GFZ German research centre for geo sciences

Federal President appoints L. Benning to Science Council

Liane G. Benning, Head of GFZ Section Interface Geochemistry, will be a member of the Federal Government's highest advisory body on overarching scientific issues for three years from 1 February.

Liane G. Benning, Head of Section 3.5 Interfacial Geochemistry at the GFZ German Research Centre for Geosciences and Professor at the FU Berlin, has been appointed by Federal President Frank-Walter Steinmeier as one of eight new members of the German Science and Humanities Council. It advises the Federal Government and the governments of the federal states on all issues relating to the substantive and structural development of science, research and higher education by issuing statements, recommendations and position papers. It consists of a 32-member Scientific Commission and a 22-member Administrative Commission.

The new scientific members were proposed jointly by the German Research Foundation, the Max Planck Society, the German Rectors' Conference, the Helmholtz Association, the Fraunhofer Society and the Leibniz Association. According to the German Science and Humanities Council, they are characterised by the fact that they combine scientific excellence with science policy expertise and experience. They do not act as representatives of the interests of a particular discipline or institution.

Liane G. Benning will take up her position on the German Science and Humanities Council on 1 February 2024 for a term of three years.

*****

# List of tasks:
**a.** Reproduce word for word the part of the Science Council appointment notice that opens with the words containing "GFZ German research centre for geo sciences" and closes with "from 1 February.".
**b.** Answer these questions from the Science Council appointment notice:
(i) How many members make up the Scientific Commission?
(ii) On what date will Liane G. Benning take up her position on the council?
(iii) Who appointed her?
**c.** Name every organization that, according to the Science Council appointment notice, jointly proposed the new scientific members.

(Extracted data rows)

*****

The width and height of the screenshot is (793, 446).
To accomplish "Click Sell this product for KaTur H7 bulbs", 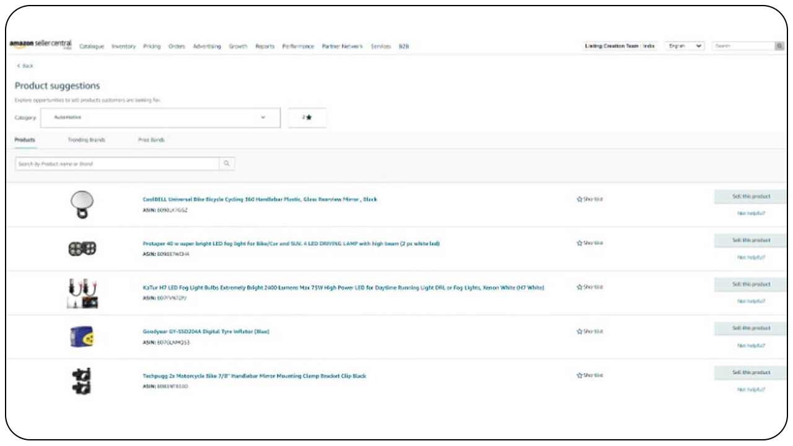I will pos(751,284).
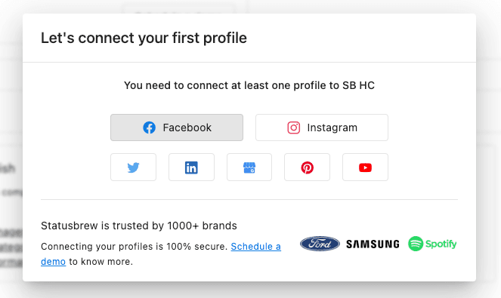
Task: Click the Samsung wordmark logo
Action: [373, 244]
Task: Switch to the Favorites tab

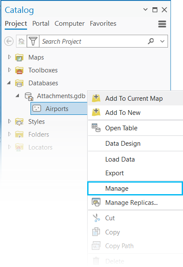Action: point(103,24)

*****

# Answers by task:
**a.**
GFZ German research centre for geo sciences

Federal President appoints L. Benning to Science Council

Liane G. Benning, Head of GFZ Section Interface Geochemistry, will be a member of the Federal Government's highest advisory body on overarching scientific issues for three years from 1 February.

**b.**
(i) 32
(ii) 1 February 2024
(iii) Federal President Frank-Walter Steinmeier

**c.**
German Research Foundation
Max Planck Society
German Rectors' Conference
Helmholtz Association
Fraunhofer Society
Leibniz Association